Las piernas de Adelia se debilitaron, pero en esa ocasión debido a una esperanza, tan tenue que apenas se atrevía a alentar. Las ramas de Enrique Plantagenet, claramente entrecruzadas —como si las hubiera dispuesto para el juego que consistía en quitar una de ellas sin mover las demás— se multiplicaban con cada párrafo de las pruebas que ella había presentado en contra de Verónica.

—Simón de Nápoles, ahogado mientras estaba en posesión de las cuentas... el río otra vez... un judío, por supuesto, qué se podía esperar... —El rey meneó la cabeza ante el trato desconsiderado hacia los judíos y siguió leyendo—: Las sospechas de la mujer laica... Wan‐del‐bury Ring... sostiene que ella fue arrojada a un pozo... no vio quién... peleas... mujer laica y monja... ambas heridas... niño rescatado... caballero del lugar responsable...

El rey dejó de leer, miró la pila de ramas, luego a los jueces. El obispo de Norwich carraspeó.

—Como veréis, excelencia, todos los cargos contra la hermana Verónica carecen de sustento. Nadie puede acusarla porque...

—Salvo el niño, por supuesto —interrumpió Enrique—, pero no podemos dar ningún valor legal a sus palabras, ¿verdad? No, estoy de acuerdo, todo es circunstancial —alegó, y volvió a mirar las ramas—. Maldición, hay cantidad de circunstancias, pero... —El rey infló sus mejillas, sopló con fuerza y las ramas se desparramaron—. En consecuencia, ¿qué habéis decidido hacer con esta dama calumniadora llamada... Adele?
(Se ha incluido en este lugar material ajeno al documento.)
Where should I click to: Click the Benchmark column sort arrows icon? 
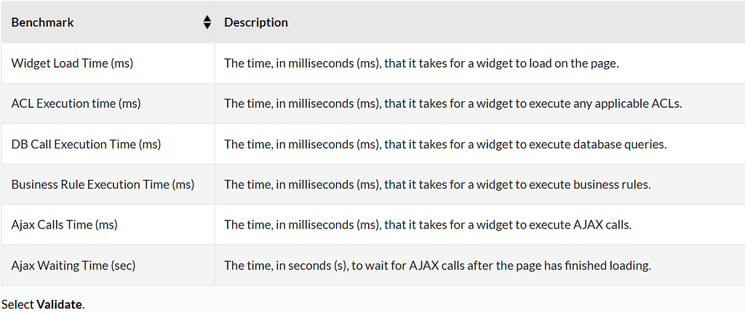(207, 23)
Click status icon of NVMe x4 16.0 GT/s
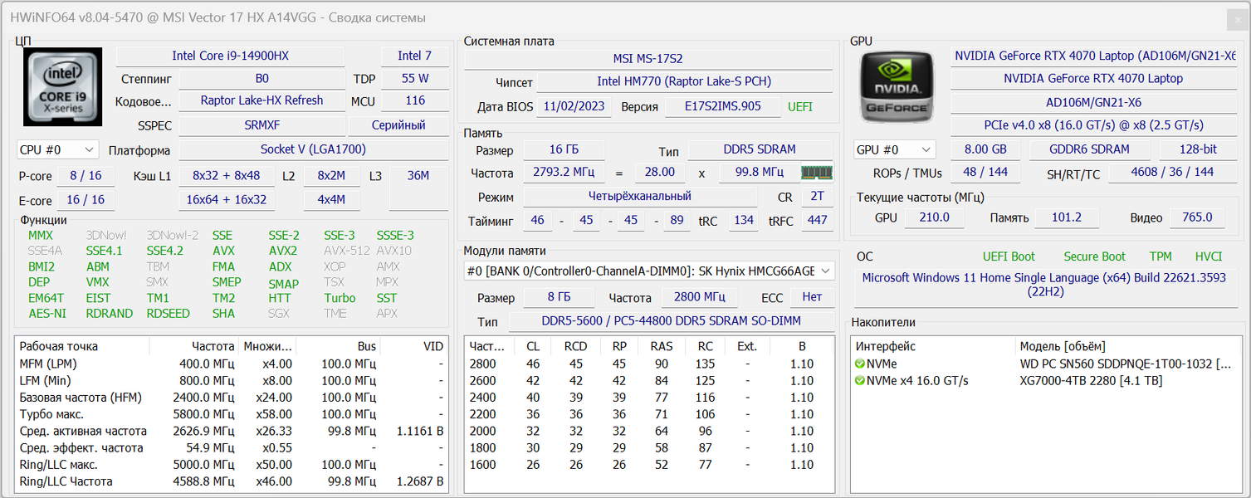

Vuestra caligrafía es lamentable, Hubert.

—Lo siento, excelencia. Su nombre es Adelia. El archidiácono estaba cada vez más inquieto.
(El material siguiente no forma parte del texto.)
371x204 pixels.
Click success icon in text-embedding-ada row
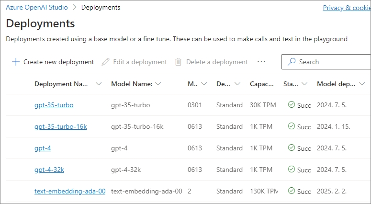[291, 191]
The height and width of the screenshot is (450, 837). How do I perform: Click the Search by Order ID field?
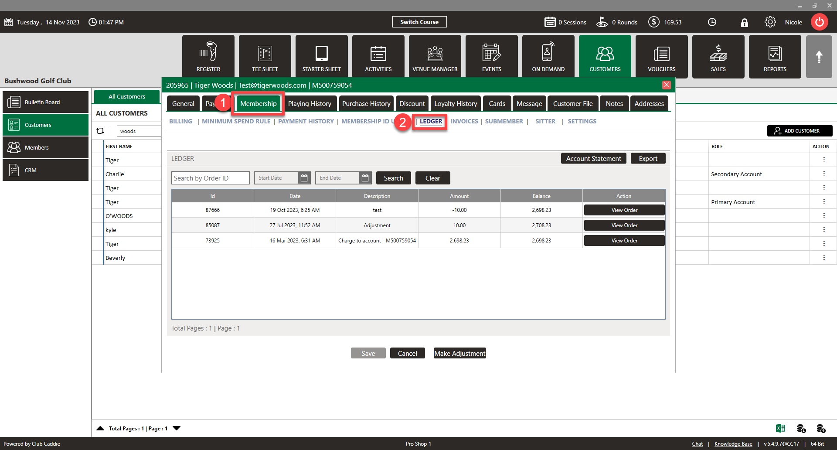point(210,178)
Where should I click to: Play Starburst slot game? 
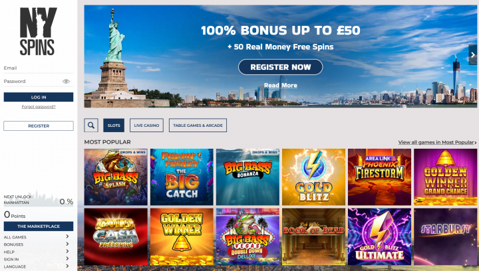(x=445, y=236)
—Es imperdonable que ella calumnie de esa manera a una religiosa. Su actitud no puede ser ignorada.

—Ciertamente —afirmó Enrique—. Deberíamos colgarla, ¿estáis de acuerdo? El archidiácono pasó a la ofensiva.

—Esta mujer es una extranjera, no se sabe de dónde ha llegado, vino en compañía de un judío y un sarraceno. ¿Permitiremos que eleve sus calumnias contra la Santa Madre Iglesia? ¿Con qué derecho? ¿Quién la envió y por qué? ¿Para sembrar discordia? Os digo que el demonio la ha puesto entre nosotros.

—En realidad, fui yo —manifestó el rey.

Sobre la sala se abatió el silencio como una avalancha de nieve. Desde la puerta que estaba detrás de los jueces se oía chapotear a los monjes de Barnwell mientras se dirigían desde el claustro hacia la iglesia bajo la lluvia.

El rey miró por primera vez a Adelia, y una sonrisa dejó a la vista sus pequeños dientes feroces.

—No lo sabíais, ¿verdad? —Luego se dirigió a los jueces, que seguían de pie. No habían sido invitados a tomar asiento—. Veréis, señorías. Los niños estaban desapareciendo en Cambridge, y lo mismo pasaba con mis ingresos. Los judíos estaban en la torre. En las calles había tumultos. Entonces le dije a Aarón de Lincoln, lo conocéis, obispo, os ha prestado dinero para vuestra catedral: «Aarón, debemos hacer algo respecto a lo que ocurre en Cambridge. Si los judíos están masacrando niños para sus rituales, debemos llevarlos a la horca. Si no, será otro el que deba morir». Lo que me recuerda... —El rey alzó la voz—. Venid, rabino, me han dicho que esto no es un juicio. —La puerta de la cocina se abrió y el rabino Gotsce entró cautelosamente, haciendo frecuentes reverencias, que daban cuenta de su nerviosismo. El rey no le dio importancia—. Como decía, Aarón se retiró para pensar sobre el asunto, y cuando lo hubo meditado, regresó. Declaró que el hombre que necesitábamos era, sin duda, Simón de Nápoles. Otro judío, señores, un investigador de renombre. Aarón también sugirió que Simón viniera acompañado por una persona experta en el arte de la muerte. —El rey dedicó otra de sus sonrisas a los jueces—. Seguramente os preguntaréis: ¿qué es un experto en el arte de la muerte? Yo mismo me lo pregunté. ¿Un nigromante? ¿Una especie de torturador refinado? Pero no, tal parece que existen personas calificadas que pueden interpretar los cadáveres, y en este caso, podían descubrir de qué manera habían muerto los niños de Cambridge y eso podía dar indicios acerca de quién había sido el asesino. ¿Hay un poco más de este excelente caldo?